The fact that the American revisers urged us to see that Baptists, Presbyterians, Congregationalists, and Episcopalians all served a common Lord, and were entitled to civil protections in that capacity, is quite striking. But the fact that many of their heirs and assigns have thrown this into an ecclesiastical blender, and argue that this means the civil government must be blind to the differences between Buddhists, Muslims, Jews, Christians, atheists, and Melanesian frog worshippers tells us something equally striking, but not quite so edifying.
The scriptural point is this. The magistrate has a reponsibility to recognize that Jesus rose from the dead, and that He is seated at the right hand of God the Father, Almighty, Maker of heaven and earth. This is a scriptural requirement because the Bible says that every tongue must confess this. He has a responsibility to govern the nation with that truth in his mind and heart, and to consult with the church when he has questions about what it all means. He should also have the authority to tell the church to pipe down when clerics who don’t understand economics wax indignant about coffee bean plantations, as they like to do sometimes. He should propose an amendment to the Constitution that consists of the text of the Apostles’ Creed. He should not put any particular denomination on the dole. If we don’t like welfare queens, we should not want to encourage bishop queens. We have enough of those already.
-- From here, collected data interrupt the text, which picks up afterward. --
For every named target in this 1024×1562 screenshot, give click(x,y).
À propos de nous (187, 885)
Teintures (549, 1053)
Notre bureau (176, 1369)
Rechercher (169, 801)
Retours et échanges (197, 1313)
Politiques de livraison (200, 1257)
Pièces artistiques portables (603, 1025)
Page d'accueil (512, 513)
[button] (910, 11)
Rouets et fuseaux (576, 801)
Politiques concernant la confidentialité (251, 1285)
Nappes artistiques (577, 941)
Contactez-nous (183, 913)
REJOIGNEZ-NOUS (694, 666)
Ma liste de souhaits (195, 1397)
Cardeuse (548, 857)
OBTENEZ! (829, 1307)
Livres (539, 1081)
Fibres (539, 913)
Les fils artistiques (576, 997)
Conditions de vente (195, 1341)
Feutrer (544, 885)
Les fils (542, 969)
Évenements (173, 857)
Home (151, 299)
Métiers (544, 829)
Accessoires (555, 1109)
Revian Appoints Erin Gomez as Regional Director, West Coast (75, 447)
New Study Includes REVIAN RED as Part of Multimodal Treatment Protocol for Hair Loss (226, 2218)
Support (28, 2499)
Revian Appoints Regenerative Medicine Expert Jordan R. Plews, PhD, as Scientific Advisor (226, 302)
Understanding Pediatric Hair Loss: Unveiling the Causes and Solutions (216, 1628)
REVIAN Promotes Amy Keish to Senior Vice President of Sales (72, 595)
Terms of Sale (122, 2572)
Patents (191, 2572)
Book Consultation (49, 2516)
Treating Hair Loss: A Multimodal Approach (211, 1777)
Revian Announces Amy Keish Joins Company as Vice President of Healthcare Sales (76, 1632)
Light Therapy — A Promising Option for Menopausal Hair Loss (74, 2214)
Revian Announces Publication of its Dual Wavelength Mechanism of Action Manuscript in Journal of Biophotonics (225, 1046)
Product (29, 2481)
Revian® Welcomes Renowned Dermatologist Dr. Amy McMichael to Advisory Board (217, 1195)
There are three institutions among men that were created directly by God. These three institutions do not depend for their existence or authority on the good pleasure of either of the other two. These three spheres each stand alone before God, and so they are called by God to learn how to stand together, in harmony, under the common lordship of Christ. These three governments are family government (Gen. 2:22-25), civil government (Rom. 13:1), and church government (Eph. 4:10-12). We have the authority under Christ to create other lesser spheres, but these are the three from God. Our task is to balance them rightly, not add to them, or subtract from them.